GIVEN DATA below:

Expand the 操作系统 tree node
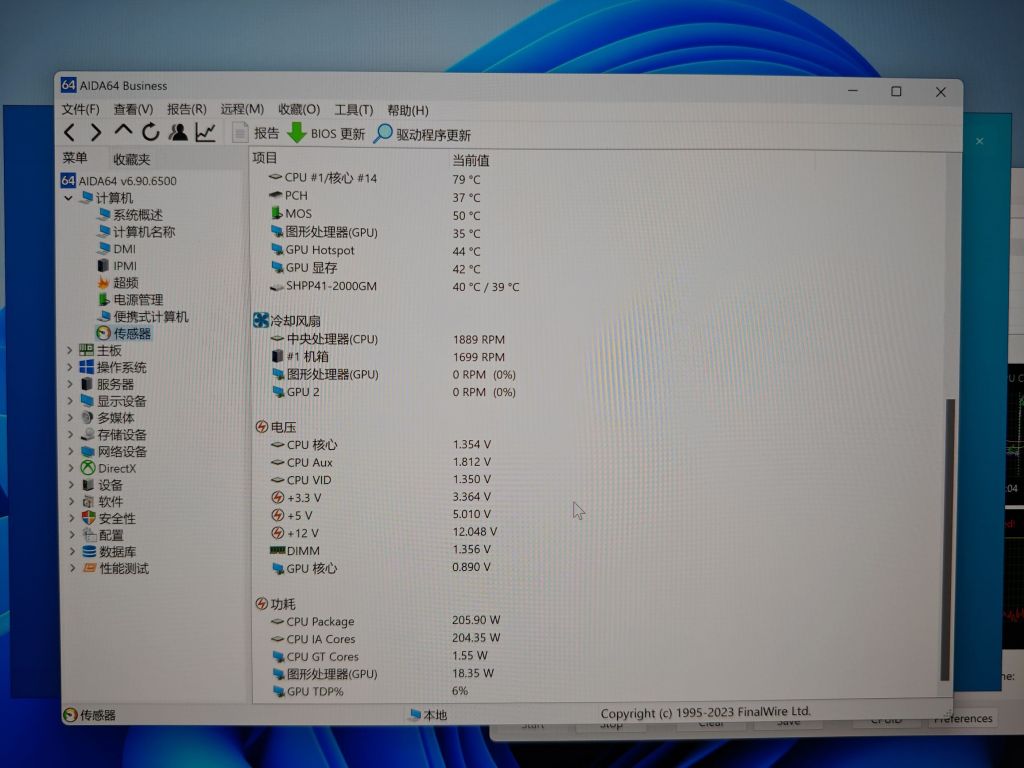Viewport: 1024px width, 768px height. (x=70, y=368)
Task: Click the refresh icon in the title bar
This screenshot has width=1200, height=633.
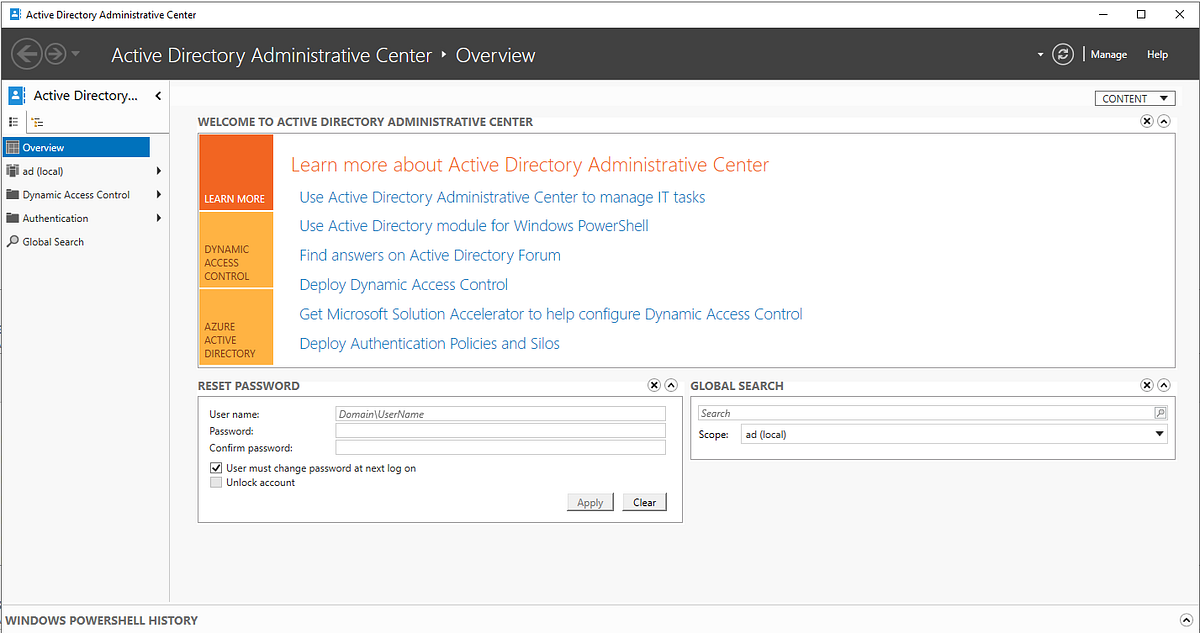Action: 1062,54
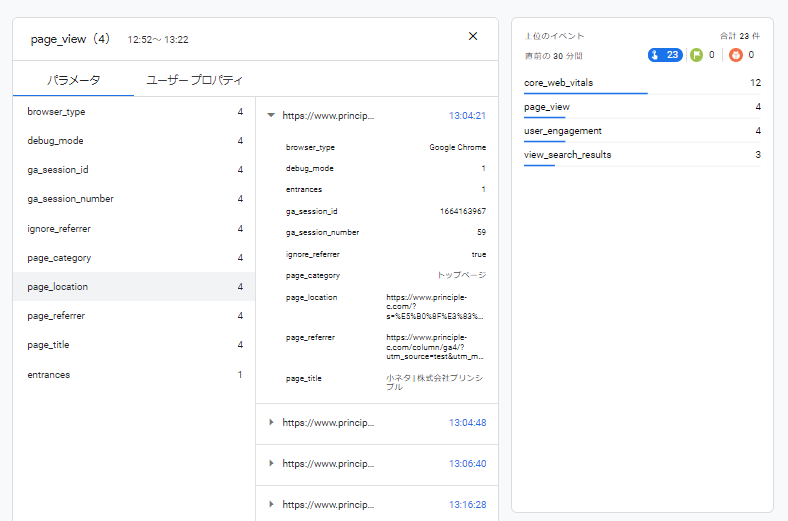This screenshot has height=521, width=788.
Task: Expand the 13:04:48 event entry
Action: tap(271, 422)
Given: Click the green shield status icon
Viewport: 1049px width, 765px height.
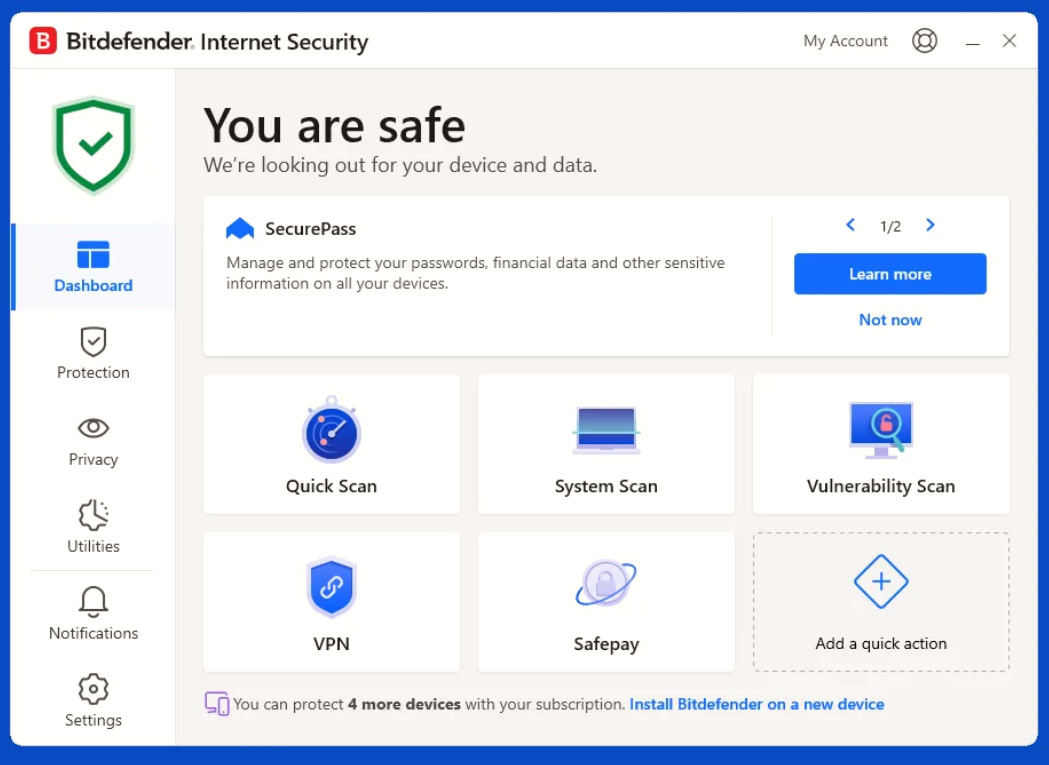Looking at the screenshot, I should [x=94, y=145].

End of GIVEN DATA.
GIVEN DATA below:

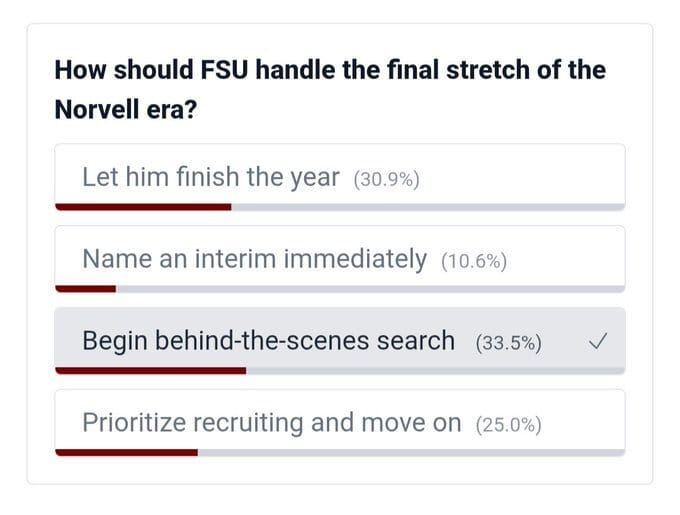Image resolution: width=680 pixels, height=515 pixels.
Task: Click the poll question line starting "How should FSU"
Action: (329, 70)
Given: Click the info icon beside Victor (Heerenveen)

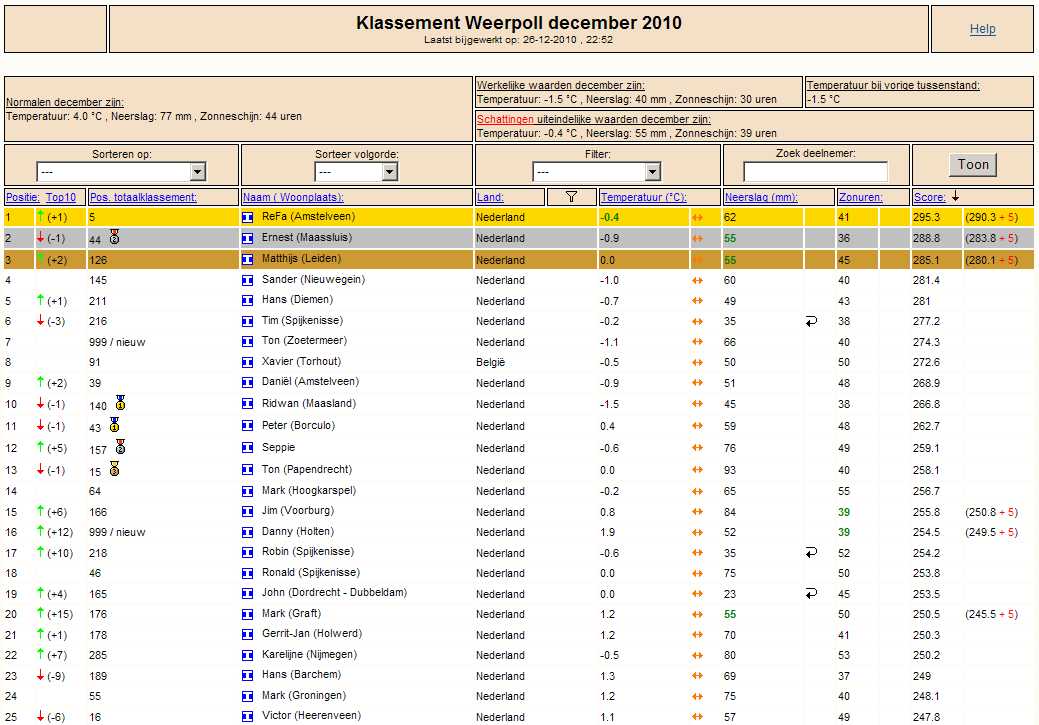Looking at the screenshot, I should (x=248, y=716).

End of GIVEN DATA.
GIVEN DATA below:

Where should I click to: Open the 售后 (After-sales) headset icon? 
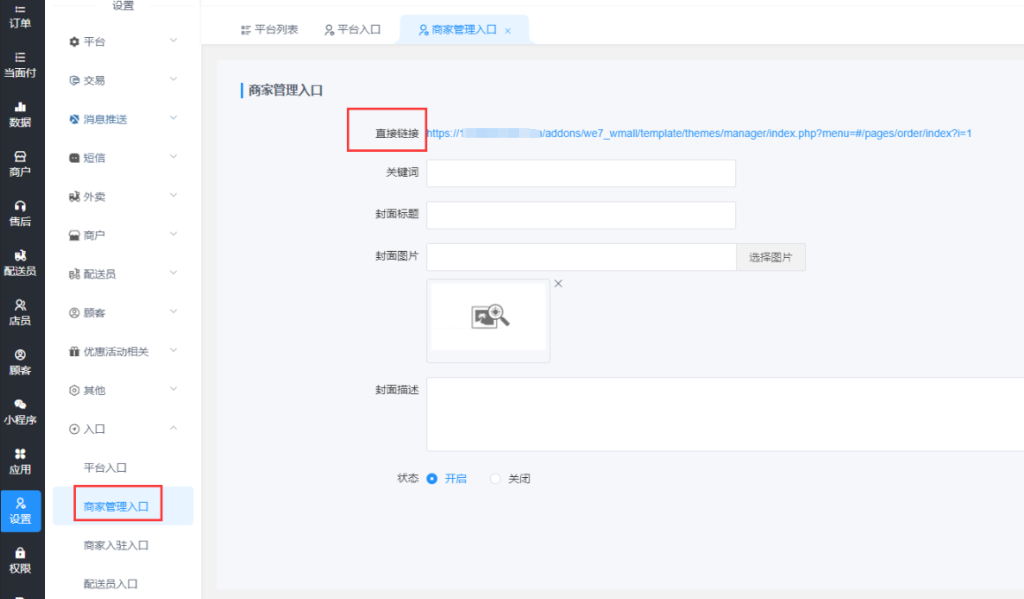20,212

End of GIVEN DATA.

WORK INSTRUCTION
Using the data above, print only the lines starting at the one with "Expand the 操作系统 tree node" and ending at the one with "Given: Click the green shield status icon", exactly as they stand, minus the pictures.

ANSWER SPACE
Expand the 操作系统 tree node
Viewport: 1024px width, 768px height. (x=70, y=368)
Task: Click the refresh icon in the title bar
This screenshot has width=1200, height=633.
Action: 1062,54
This screenshot has height=521, width=788.
Task: Expand the 13:04:48 event entry
Action: tap(271, 422)
Given: Click the green shield status icon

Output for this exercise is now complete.